When we finally start our journey back home, I was groggy on antihistamines and covered with calamine lotion. Even though I was a married Mom, it was still very embarrassing every time we stopped for a Happy Meal. In retrospect, the best part of that trip for me was the complete set of popoids that we collected along the way.
My advice to anyone traveling with children includes:
1. If you have a child who you know suffers with motion sickness, check in with your doctor before beginning your trip. An ounce of prevention is worth a pound of cure.
2. Make sure that you have your health insurance card with you when you travel. Understand your benefits when you are out of network. My bladder infection could have been a very expensive problem without those benefits.

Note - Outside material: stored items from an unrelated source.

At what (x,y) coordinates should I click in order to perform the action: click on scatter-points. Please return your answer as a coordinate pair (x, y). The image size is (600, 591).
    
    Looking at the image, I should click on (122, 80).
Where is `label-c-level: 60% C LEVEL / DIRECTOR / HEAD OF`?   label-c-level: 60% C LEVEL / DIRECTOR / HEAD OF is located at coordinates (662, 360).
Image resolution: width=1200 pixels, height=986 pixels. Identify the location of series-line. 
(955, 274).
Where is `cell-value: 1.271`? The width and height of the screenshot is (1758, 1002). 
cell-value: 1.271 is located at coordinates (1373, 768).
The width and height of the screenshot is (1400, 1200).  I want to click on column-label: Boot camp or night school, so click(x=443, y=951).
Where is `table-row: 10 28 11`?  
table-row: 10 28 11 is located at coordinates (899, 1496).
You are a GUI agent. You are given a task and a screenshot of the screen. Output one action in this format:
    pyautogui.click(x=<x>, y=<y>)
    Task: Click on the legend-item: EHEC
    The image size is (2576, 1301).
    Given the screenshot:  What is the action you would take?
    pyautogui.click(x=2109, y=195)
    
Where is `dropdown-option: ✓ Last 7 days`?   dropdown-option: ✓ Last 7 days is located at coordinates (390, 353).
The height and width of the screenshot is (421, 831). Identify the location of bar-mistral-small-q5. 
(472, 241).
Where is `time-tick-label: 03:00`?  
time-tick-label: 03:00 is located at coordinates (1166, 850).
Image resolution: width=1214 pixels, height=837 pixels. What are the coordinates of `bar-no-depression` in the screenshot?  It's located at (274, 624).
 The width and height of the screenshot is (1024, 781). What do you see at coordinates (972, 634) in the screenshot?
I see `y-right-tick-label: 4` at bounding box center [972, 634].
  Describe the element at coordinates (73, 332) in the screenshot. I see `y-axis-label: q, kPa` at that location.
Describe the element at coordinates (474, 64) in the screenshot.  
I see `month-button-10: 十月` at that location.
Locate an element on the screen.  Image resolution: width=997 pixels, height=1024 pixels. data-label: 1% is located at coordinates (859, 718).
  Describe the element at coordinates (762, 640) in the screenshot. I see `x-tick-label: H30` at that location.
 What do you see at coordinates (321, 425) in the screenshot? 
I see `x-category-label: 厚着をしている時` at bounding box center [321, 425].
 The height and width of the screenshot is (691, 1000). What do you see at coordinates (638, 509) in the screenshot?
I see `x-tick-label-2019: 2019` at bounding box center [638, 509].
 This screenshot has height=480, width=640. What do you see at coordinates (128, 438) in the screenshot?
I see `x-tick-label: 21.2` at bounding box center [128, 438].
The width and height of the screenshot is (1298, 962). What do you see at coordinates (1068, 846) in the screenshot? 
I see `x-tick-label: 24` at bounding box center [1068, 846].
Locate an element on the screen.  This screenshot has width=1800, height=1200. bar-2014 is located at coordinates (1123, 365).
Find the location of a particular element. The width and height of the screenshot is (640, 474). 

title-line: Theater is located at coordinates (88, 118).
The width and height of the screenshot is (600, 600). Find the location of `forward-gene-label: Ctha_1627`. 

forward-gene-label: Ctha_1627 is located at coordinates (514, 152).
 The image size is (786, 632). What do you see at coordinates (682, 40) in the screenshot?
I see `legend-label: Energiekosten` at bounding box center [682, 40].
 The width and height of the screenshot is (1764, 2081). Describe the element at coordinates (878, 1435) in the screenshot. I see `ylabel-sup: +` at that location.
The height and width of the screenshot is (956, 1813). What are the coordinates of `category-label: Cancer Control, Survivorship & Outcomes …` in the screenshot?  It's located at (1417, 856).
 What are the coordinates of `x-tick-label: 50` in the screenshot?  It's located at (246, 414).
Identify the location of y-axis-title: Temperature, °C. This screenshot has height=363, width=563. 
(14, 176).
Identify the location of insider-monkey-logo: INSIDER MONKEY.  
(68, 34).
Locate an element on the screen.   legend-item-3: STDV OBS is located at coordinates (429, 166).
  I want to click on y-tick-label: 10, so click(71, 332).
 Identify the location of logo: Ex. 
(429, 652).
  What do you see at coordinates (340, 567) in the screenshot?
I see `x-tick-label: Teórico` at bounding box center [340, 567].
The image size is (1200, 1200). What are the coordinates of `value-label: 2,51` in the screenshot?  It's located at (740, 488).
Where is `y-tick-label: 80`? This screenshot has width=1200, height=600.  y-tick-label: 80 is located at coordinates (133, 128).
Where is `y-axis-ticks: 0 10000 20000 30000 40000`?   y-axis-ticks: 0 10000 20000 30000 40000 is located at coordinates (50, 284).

3. Make sure that you pack according to the size of your car. With today’s hand held electronic game devices that certainly is easier to do. But, remember kids need space and time to get out and run around. Allow time for those stops in your travel plans. Check out Moms Minivan for fun games and toys to make and use while in the car.
4. Finally, McDonald’s provided a great treat for the boys while traveling. It was something for them to look forward to. Just make sure to have a variety of foods in the car and decide ahead of time how often the children get to choose the place to stop for meals. For some off the interstate eateries, check out Roadfood.com.